Perhaps a similar situation is related to the use of GnRH antagonist cycles in which a GnRH agonist trigger is used for oocyte maturation. The clinical pregnancy rate with this protocol, often used for prevention of ovarian hyperstimulation syndrome (OHSS), has been reported to be very low as a result of a luteal phase defect that does not seem to be rescued by vaginal progesterone administration. In contrast, one study from the United States has demonstrated clinical pregnancy and live birth rates equivalent to hCG triggering in an antagonist protocol using a GnRH agonist trigger when intramuscular progesterone in oil was used. In that study, the intramuscular progesterone dose was adjusted up to 75 mg/d to maintain circulating progesterone levels of >72 nmol/L (5). In contrast, with the use of intermittent vaginal progesterone it is possible that excessive endometrial contractility occurred, especially with supraphysiologic E2 levels in these hyperresponders at risk of OHSS. The luteolysis resulting from administration of short-acting GnRH agonist would make these cycles more like estrogen/progesterone-prepared FET cycles lacking a corpus luteum. In this situation, a high dose of progesterone in oil with constant release may overcome the estrogen effect and suppress uterine contractility. This speculation could be easily confirmed by ultrasound monitoring of endometrial waves.

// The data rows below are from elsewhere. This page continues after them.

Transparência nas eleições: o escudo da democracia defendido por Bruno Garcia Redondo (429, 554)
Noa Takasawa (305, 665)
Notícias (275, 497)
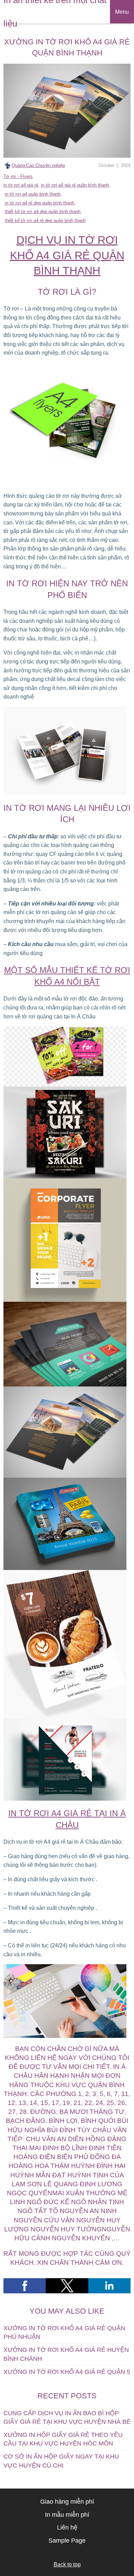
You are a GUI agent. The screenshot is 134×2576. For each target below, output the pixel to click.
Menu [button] (122, 12)
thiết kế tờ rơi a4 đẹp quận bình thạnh (42, 211)
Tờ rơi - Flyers (18, 176)
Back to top (67, 2564)
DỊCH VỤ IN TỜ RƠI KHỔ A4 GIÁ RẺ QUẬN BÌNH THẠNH (67, 255)
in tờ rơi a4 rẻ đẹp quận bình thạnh (39, 203)
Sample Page (67, 2540)
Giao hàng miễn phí (67, 2501)
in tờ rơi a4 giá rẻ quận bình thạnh (75, 185)
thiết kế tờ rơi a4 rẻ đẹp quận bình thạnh (45, 220)
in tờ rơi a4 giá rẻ (20, 185)
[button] (24, 2285)
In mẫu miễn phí (67, 2514)
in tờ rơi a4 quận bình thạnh (32, 194)
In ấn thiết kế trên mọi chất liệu (55, 11)
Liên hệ (67, 2527)
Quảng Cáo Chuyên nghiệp (38, 165)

In conclusion, for FET or donor oocyte cycles, we propose that the use of progesterone in oil injections may reduce uterine contractility and endometrial wave activity better than vaginal progesterone suppositories. Intramuscular progesterone may be beneficial for luteal support, at least until blastocyst attachment or implantation has occurred, when a switch back to vaginal progesterone could be considered. Similarly, in GnRH antagonist cycles where GnRH agonist use is considered for triggering follicle maturation before oocyte retrieval, luteal phase support with intramuscular progesterone may be beneficial in reducing endometrial wave activity and enhancing implantation and pregnancy rates.